[SOURCE DATA]:
Start of Block

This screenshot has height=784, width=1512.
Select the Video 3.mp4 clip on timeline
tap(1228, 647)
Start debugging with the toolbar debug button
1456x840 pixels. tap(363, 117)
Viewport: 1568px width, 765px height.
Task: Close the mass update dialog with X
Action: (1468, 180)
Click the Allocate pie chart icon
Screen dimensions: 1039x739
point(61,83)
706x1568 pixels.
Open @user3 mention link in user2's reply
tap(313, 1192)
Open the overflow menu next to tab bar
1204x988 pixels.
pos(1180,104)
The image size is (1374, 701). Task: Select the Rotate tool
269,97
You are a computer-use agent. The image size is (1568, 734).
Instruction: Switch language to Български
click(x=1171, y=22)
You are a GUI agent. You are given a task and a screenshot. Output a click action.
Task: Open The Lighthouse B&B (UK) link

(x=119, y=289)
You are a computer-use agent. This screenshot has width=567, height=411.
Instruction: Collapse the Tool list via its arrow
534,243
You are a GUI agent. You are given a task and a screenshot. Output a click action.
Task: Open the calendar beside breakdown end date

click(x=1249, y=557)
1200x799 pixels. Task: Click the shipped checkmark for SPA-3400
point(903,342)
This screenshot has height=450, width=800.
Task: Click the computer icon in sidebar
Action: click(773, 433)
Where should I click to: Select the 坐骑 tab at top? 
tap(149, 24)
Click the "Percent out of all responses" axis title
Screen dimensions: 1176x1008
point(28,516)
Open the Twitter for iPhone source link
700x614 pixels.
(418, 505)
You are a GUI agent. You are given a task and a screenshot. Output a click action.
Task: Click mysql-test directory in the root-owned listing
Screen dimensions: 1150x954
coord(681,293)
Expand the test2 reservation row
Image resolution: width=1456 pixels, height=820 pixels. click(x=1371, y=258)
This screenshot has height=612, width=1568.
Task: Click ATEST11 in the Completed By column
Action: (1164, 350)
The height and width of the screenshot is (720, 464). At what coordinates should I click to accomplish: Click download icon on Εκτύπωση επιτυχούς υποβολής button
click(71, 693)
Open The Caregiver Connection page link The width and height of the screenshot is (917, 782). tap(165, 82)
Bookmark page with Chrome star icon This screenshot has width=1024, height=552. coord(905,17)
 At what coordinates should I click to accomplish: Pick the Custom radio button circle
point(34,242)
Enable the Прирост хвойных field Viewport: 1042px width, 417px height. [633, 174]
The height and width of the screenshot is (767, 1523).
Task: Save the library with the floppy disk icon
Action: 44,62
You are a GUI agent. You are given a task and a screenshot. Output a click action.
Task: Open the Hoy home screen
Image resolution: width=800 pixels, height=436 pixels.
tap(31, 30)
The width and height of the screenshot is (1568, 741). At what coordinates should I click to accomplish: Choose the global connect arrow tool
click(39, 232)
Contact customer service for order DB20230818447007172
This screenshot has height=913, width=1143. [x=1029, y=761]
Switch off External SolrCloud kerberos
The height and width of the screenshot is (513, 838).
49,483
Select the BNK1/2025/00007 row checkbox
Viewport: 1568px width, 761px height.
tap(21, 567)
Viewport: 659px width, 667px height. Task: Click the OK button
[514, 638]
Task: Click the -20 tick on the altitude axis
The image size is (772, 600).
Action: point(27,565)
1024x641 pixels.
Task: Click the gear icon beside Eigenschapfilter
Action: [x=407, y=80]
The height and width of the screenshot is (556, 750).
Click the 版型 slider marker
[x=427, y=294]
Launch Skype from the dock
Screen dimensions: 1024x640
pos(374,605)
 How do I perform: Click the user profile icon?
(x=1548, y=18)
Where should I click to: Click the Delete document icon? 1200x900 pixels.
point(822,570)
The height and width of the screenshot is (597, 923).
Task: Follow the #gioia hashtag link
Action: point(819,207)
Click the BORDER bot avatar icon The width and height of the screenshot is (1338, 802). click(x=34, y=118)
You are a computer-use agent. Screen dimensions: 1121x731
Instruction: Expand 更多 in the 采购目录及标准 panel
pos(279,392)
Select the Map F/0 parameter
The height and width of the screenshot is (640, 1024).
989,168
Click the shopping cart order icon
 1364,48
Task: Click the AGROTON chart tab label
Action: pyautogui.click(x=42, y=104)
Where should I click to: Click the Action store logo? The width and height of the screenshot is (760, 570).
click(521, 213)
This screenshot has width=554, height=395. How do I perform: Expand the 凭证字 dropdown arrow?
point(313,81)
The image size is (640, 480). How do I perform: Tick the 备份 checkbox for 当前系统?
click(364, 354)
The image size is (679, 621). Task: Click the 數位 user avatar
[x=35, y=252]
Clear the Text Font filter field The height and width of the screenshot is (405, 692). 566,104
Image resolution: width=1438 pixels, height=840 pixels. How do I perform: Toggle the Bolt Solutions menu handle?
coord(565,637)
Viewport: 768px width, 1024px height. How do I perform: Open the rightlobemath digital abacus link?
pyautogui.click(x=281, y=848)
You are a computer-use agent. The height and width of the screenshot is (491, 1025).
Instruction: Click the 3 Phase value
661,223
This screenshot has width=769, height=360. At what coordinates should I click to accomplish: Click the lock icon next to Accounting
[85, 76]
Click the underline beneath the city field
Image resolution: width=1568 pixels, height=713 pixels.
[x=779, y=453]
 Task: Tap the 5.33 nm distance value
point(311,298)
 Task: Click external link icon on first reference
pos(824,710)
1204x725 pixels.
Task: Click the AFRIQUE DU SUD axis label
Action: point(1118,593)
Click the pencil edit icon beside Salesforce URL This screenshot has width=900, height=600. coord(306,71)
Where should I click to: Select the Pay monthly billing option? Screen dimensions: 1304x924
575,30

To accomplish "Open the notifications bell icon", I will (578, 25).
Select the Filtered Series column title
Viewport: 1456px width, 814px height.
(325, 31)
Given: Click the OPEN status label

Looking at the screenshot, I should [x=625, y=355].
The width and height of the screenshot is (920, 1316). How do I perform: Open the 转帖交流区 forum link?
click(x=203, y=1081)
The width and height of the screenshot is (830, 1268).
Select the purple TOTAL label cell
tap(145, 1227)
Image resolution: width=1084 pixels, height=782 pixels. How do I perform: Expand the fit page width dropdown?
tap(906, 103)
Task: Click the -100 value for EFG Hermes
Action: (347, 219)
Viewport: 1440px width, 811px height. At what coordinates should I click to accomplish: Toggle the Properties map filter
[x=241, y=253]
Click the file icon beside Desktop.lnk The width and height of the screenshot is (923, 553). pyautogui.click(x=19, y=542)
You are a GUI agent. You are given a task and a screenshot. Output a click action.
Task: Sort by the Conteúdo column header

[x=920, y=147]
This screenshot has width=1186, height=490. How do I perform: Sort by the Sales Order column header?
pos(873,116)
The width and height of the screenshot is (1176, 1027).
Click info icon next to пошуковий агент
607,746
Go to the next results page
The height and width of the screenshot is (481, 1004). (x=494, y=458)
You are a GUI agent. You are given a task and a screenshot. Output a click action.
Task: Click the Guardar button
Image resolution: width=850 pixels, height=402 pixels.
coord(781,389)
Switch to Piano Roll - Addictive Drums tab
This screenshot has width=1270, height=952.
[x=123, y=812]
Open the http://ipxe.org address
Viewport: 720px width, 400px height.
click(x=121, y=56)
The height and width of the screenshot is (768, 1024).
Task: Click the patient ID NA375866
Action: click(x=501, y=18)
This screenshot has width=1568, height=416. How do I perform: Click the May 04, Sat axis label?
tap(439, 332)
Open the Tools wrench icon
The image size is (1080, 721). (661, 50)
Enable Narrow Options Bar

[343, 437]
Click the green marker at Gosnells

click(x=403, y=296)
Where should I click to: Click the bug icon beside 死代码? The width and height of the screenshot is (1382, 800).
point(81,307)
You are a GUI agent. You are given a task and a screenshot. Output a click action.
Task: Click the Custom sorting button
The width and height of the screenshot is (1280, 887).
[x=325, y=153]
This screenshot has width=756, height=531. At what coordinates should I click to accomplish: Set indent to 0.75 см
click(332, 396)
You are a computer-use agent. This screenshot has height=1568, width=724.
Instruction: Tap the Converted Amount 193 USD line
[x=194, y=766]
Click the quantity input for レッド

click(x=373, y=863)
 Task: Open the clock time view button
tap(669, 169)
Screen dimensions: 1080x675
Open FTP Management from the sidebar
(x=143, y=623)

End of Block

[TASK INSTRUCTIONS]: Look above for the line with "How do I perform: Click the user" and the line with "Clear the Text"; transcribe both and all lines in between, exactly, and nothing else.

[REPLY]:
 How do I perform: Click the user profile icon?
(x=1548, y=18)
Where should I click to: Click the Delete document icon? 1200x900 pixels.
point(822,570)
The height and width of the screenshot is (597, 923).
Task: Follow the #gioia hashtag link
Action: point(819,207)
Click the BORDER bot avatar icon The width and height of the screenshot is (1338, 802). click(x=34, y=118)
You are a computer-use agent. Screen dimensions: 1121x731
Instruction: Expand 更多 in the 采购目录及标准 panel
pos(279,392)
Select the Map F/0 parameter
The height and width of the screenshot is (640, 1024).
989,168
Click the shopping cart order icon
 1364,48
Task: Click the AGROTON chart tab label
Action: pyautogui.click(x=42, y=104)
Where should I click to: Click the Action store logo? The width and height of the screenshot is (760, 570).
click(521, 213)
This screenshot has width=554, height=395. How do I perform: Expand the 凭证字 dropdown arrow?
point(313,81)
The image size is (640, 480). How do I perform: Tick the 备份 checkbox for 当前系统?
click(364, 354)
The image size is (679, 621). Task: Click the 數位 user avatar
[x=35, y=252]
Clear the Text Font filter field The height and width of the screenshot is (405, 692). 566,104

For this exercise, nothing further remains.